Senelerdir olduğu gibi, bugün de bedenimin hastalığa yenik düştüğü şu günde yalnızdım. Arkadaşım olmadı, kimseye arkadaşım diyebilecek kadar güvenmedim. Bir sevgilim olmadı, çünkü kalbimi kimseye açacak kadar delirmemiş, hayatıma birini katıp onun sorumluluğunu yüklenecek kadar boş bir insan olmamıştım. Ailem diyebileceğim tek bir insan vardı bu hayatta. O da seneler önce 20 yaşıma bastığım gün veda etmişti bana. Eğer başka bir alem varsa, Tanrım, onu en güzel yerinde tuttuğuna inanmak istiyorum.

Yazardan
Bu kadardı işte. Kim Seokjin şimdi titriyor, kendini muayene edecek doktorun numarasını telefonundan bulmaya çalışıyordu. Titrek elleriyle zordu. Adamın ismini telefonunda bulduğunda aramak için isme dokundu.
"Doktor, evdeyim. Gelmeniz gerekiyor."
Adama meşgul olup olmadığını sormamıştı. Gerçi şu durumda merak ettiği de söylenemezdi. İşi aksayacaktı ve bu durumda başkasının işini düşünemezdi. Telefonunun çalmasıyla kollarını ağır şekilde hareket ettirip telefonu eline aldı tekrardan. Yönetici Yardımcısı Ahn arıyordu. Muhtemelen ne olduğunu neden gelmediğini merak etmişti.
"Söyleyin, Yardımcı Ahn."
"Efendim, işe gelmediniz diye merak ettim sizi. Böyle durumlarda haber vermemeniz görülmüş şey olmadığı için aramak istedim. İyi misiniz?"
Seokjin açık tutmakta zorlandığı gözlerini tavanda gezdirdi bir müddet. Telefondaki adamın bir cevap beklediğini biliyordu, konuşmak için gücünü topladı.
"Evde çalışmam gerekiyor bugün. Önemli bir durum yok. Kimsenin işlerini aksatmadığından emin ol. Önemli bir dosya önüne gelirse bana mail at.
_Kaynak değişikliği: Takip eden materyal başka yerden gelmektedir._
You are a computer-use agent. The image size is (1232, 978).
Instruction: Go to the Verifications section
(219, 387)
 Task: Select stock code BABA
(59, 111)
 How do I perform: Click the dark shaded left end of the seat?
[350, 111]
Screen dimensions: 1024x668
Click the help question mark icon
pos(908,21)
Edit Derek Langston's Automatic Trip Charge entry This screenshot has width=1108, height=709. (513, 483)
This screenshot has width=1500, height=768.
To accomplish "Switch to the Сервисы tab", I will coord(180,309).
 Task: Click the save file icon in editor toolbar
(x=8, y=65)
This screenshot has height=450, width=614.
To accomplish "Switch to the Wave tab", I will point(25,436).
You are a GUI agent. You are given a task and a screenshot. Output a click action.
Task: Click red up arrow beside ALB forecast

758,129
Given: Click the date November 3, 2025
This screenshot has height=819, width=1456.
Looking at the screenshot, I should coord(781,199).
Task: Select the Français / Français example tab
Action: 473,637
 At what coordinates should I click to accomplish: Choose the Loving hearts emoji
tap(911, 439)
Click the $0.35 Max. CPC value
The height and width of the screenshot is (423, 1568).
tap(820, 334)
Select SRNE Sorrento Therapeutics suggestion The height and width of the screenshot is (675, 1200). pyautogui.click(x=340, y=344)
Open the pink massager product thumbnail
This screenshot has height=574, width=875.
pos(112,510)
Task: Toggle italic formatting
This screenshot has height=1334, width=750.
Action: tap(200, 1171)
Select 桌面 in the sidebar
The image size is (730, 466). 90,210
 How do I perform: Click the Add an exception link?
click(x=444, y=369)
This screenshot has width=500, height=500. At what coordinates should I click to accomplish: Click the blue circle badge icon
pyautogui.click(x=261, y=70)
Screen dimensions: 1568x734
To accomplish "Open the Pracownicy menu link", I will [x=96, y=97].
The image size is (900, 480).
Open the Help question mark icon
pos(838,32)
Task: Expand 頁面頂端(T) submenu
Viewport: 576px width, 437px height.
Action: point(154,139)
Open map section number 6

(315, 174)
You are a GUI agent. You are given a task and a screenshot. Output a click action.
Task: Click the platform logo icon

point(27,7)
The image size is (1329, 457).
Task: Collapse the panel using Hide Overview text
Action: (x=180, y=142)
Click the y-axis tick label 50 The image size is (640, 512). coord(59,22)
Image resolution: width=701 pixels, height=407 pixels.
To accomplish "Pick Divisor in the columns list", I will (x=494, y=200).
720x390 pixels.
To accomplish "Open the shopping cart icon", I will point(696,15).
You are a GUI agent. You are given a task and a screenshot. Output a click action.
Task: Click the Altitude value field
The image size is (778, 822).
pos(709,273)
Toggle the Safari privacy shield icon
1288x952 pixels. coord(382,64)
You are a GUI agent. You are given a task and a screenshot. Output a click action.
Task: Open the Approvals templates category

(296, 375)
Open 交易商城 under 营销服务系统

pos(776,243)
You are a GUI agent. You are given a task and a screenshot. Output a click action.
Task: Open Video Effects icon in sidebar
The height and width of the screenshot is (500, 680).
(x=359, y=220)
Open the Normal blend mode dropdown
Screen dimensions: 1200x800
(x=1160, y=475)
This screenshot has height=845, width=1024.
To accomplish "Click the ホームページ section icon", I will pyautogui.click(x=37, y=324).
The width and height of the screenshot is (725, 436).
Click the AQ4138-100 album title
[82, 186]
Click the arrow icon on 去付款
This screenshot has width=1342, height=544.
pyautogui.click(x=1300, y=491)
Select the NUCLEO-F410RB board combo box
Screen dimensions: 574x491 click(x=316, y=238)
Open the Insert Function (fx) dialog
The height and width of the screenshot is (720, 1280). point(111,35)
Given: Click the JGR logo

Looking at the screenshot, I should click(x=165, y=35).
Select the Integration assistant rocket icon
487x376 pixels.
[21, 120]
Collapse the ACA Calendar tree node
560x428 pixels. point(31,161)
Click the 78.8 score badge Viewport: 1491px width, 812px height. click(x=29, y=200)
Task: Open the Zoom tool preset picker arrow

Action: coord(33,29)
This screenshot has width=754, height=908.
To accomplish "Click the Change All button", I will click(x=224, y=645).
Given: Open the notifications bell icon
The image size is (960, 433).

Ve son olarak masamın üstündeki kırmızı kapaklı iki dosyayı evime birisiyle gönder. İşi aksamayacak birini gönderdiğinden de emin ol."
Adam da onaylar şekilde konuştuktan sonra telefonu kapattılar. Seokjin de bedeninin gücünün olmadığının, bedeninin bitap düştüğünün farkındaydı. Ama şirketin kapıcısından yönetici yardımcısına kadar kimse onun bu halde olduğunu bilmemeliydi. Hep şöyle düşünürdü, "Insanlar sizin aciz olduğunuz, onlara muhtaç olduğunuz düşüncesine bayılırlar. En yakınınız dahi olsa iyi olmanız için yapmaz çoğu şeyi. Kendini size yardım ettikten sonra tatmin olmuş hissetmek için yapar."

---
1 saate yakın geçmişti. Ağrılar katlanarak artıyorken Seokjin doktorun hala gelmemiş olmasına içinden küfürler savuruyordu. Beceriksiz adam, diye geçirdi içinden. Ona göre bu zamana kadar aksattığı bir hastası olması tamamen doktorun hatasıydı. Bu süreçte başına herhangi bir şey gelebilirdi. Tabi şu dünyada bu adamın başına bir şey gelmesini düşünecek tek kişi yine kendisiydi.
Dakikalar sonra kapı çaldığında nasıl gücünü toplayıp kapıya gideceğini bilemiyordu. Bedeni tükenmiş gibiydi sanki. Yalnız yaşıyordu, evinde bir hizmetli bulunmuyordu. Bu duruma şimdi lanet okuyordu ışte. İlk kez.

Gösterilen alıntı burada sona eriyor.